A strength of this survey is the fact that observations of hand-hygiene compliance and health-care-associated infection surveillance were done regularly on a monthly basis over several years in a real-life setting. Health-care-associated infections were followed using a semi-automated electronic surveillance system. Implementation of electronic surveillance is considered a feasible way to identify health-care-associated infections.
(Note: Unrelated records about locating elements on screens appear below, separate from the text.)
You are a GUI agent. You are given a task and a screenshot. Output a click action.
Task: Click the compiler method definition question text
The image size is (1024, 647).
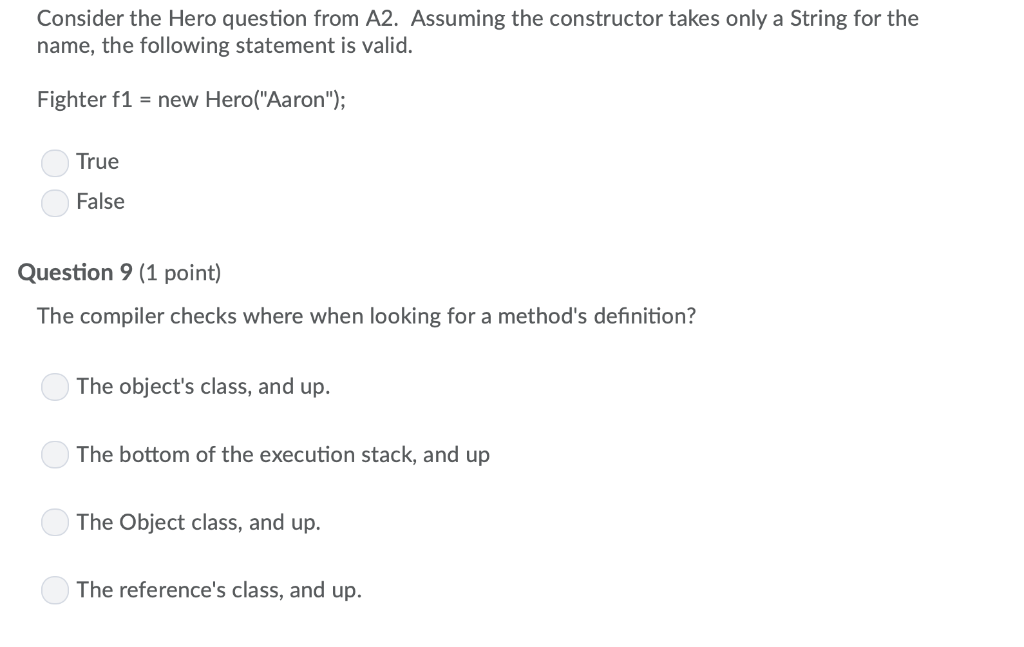(367, 316)
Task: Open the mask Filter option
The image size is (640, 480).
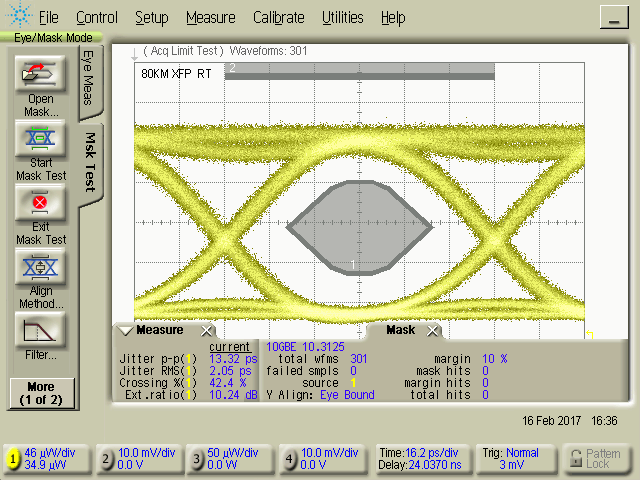Action: coord(41,331)
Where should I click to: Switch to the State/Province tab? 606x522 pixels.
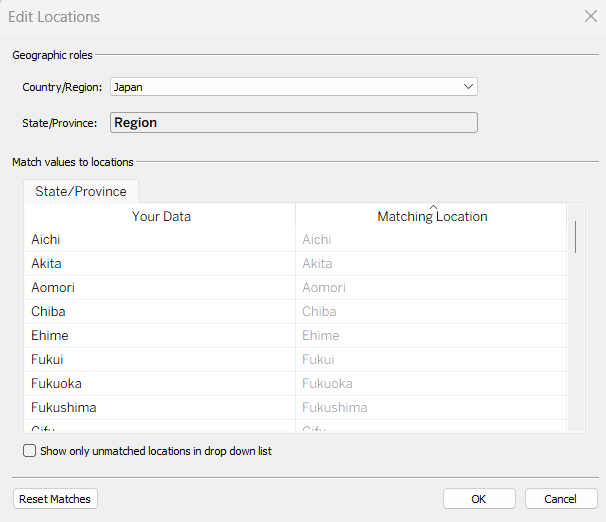81,191

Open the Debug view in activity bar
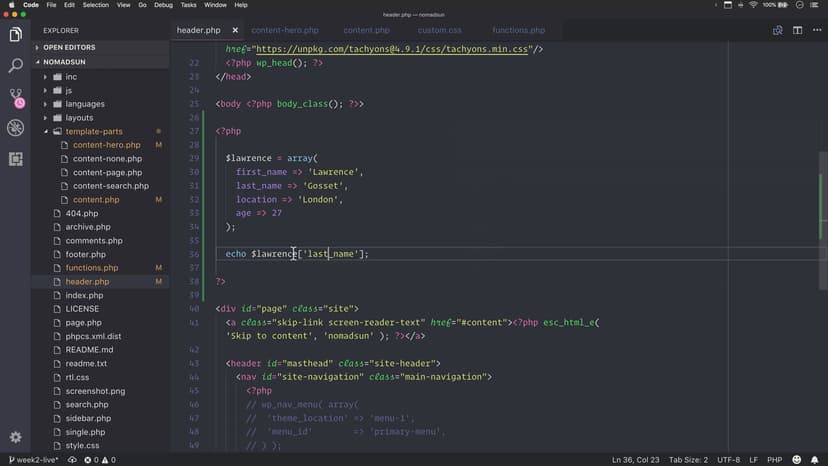click(15, 128)
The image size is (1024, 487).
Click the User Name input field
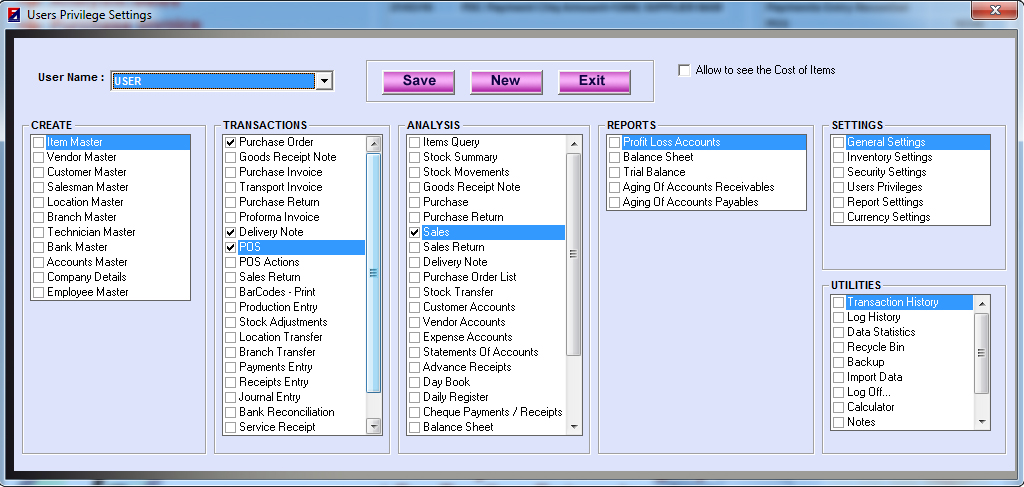tap(212, 81)
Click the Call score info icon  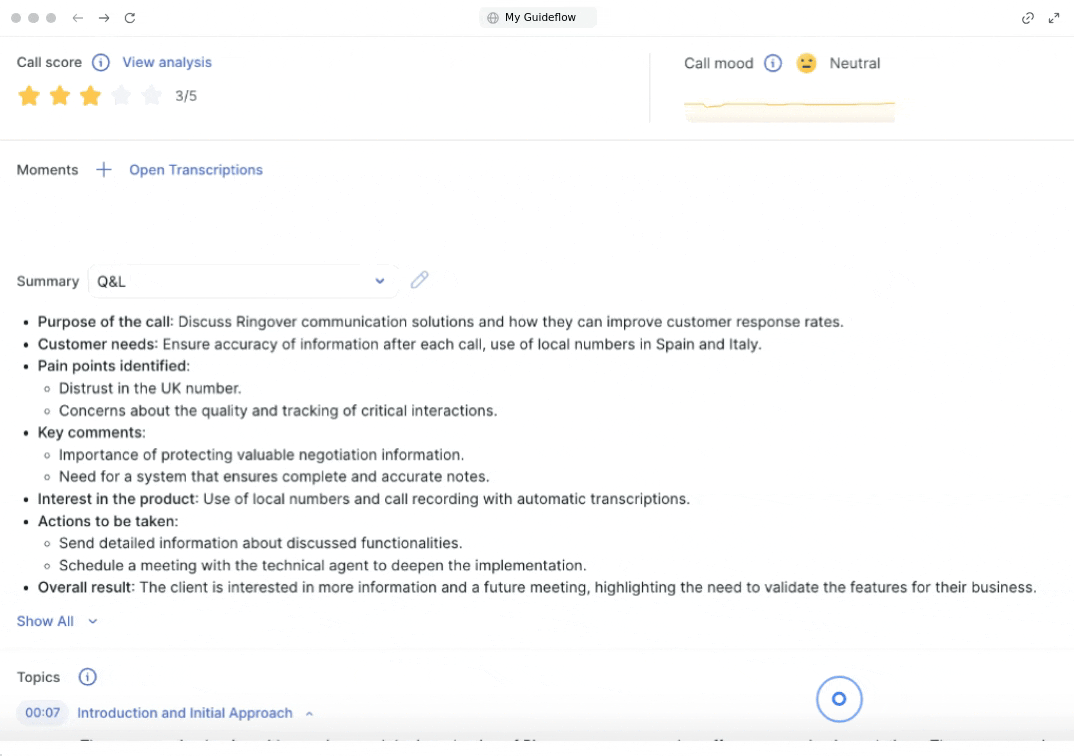[x=101, y=63]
Importantly, the frequency of health-care-associated infections in patients discharged from the wards had remained steady in the 2 years before the study: the number of health-care-associated infections per discharged patient was 5.0% (1328/26 714) in 2011 and 5.0% (1266/25 457) in 2012. We were not able to obtain the number of discharged patients as in this earlier study, so could report incidence of health-care-associated infections per 1000 patients-days. These health-care-associated infections were recorded using the same semi-automated electronic surveillance system used during the survey. The introduction of the eRub-tool made easier to observe hand-hygiene and saved the link nurses time. Similarly, positive outcomes have been achieved using mobile tools for hand-hygiene observation in other studies.,

Further studies are needed to evaluate the contribution of hand-hygiene techniques to reducing the incidence of health-care-associated infections and to determine which health-care-associated infections are most effectively prevented by improving hand-hygiene compliance.